[Stored dataset items]
════
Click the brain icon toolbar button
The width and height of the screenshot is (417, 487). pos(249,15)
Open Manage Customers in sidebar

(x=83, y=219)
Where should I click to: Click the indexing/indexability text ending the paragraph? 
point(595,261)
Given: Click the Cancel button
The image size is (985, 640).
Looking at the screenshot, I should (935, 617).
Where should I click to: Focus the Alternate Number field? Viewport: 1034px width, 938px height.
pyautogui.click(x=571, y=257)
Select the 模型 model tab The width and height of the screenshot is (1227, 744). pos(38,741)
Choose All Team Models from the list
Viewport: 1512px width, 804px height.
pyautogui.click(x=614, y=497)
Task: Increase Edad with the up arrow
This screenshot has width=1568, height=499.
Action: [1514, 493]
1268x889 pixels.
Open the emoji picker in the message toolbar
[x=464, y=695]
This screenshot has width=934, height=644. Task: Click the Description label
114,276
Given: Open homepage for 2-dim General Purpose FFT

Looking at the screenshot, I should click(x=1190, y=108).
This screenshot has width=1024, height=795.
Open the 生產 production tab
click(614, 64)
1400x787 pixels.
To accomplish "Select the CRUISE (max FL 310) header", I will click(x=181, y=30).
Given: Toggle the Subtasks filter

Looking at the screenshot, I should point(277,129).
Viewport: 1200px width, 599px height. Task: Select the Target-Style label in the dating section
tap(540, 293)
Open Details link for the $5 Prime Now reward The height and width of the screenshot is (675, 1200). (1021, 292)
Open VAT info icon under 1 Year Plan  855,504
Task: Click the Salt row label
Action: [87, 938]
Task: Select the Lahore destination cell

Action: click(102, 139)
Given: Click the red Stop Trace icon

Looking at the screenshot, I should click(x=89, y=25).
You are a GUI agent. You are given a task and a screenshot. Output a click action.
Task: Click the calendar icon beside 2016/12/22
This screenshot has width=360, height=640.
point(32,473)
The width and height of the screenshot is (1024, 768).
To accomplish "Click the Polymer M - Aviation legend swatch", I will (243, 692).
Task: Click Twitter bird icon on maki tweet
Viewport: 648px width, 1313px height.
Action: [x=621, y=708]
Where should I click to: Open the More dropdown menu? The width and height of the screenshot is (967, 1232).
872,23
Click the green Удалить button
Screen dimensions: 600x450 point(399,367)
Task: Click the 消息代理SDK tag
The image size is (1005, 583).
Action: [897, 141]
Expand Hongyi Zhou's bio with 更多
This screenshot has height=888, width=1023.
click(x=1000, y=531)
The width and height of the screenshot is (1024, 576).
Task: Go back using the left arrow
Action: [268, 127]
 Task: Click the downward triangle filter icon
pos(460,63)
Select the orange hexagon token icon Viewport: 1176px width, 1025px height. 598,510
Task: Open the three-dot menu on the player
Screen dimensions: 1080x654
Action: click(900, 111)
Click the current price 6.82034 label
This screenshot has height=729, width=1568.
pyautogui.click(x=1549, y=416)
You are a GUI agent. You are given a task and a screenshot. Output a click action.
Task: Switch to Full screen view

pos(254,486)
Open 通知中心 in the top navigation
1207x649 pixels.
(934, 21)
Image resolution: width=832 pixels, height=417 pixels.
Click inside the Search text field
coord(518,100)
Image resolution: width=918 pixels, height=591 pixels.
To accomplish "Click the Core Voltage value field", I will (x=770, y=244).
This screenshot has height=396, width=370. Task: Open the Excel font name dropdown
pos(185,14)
════
> Exercise instructions
The line containing "Click the green Удалить button" marks the start; retype it and each line after it through the end of the records above, exactly.

> Expected answer
Click the green Удалить button
Screen dimensions: 600x450 point(399,367)
Task: Click the 消息代理SDK tag
The image size is (1005, 583).
Action: [897, 141]
Expand Hongyi Zhou's bio with 更多
This screenshot has height=888, width=1023.
click(x=1000, y=531)
The width and height of the screenshot is (1024, 576).
Task: Go back using the left arrow
Action: [268, 127]
 Task: Click the downward triangle filter icon
pos(460,63)
Select the orange hexagon token icon Viewport: 1176px width, 1025px height. 598,510
Task: Open the three-dot menu on the player
Screen dimensions: 1080x654
Action: click(900, 111)
Click the current price 6.82034 label
This screenshot has height=729, width=1568.
pyautogui.click(x=1549, y=416)
You are a GUI agent. You are given a task and a screenshot. Output a click action.
Task: Switch to Full screen view

pos(254,486)
Open 通知中心 in the top navigation
1207x649 pixels.
(934, 21)
Image resolution: width=832 pixels, height=417 pixels.
Click inside the Search text field
coord(518,100)
Image resolution: width=918 pixels, height=591 pixels.
To accomplish "Click the Core Voltage value field", I will (x=770, y=244).
This screenshot has height=396, width=370. Task: Open the Excel font name dropdown
pos(185,14)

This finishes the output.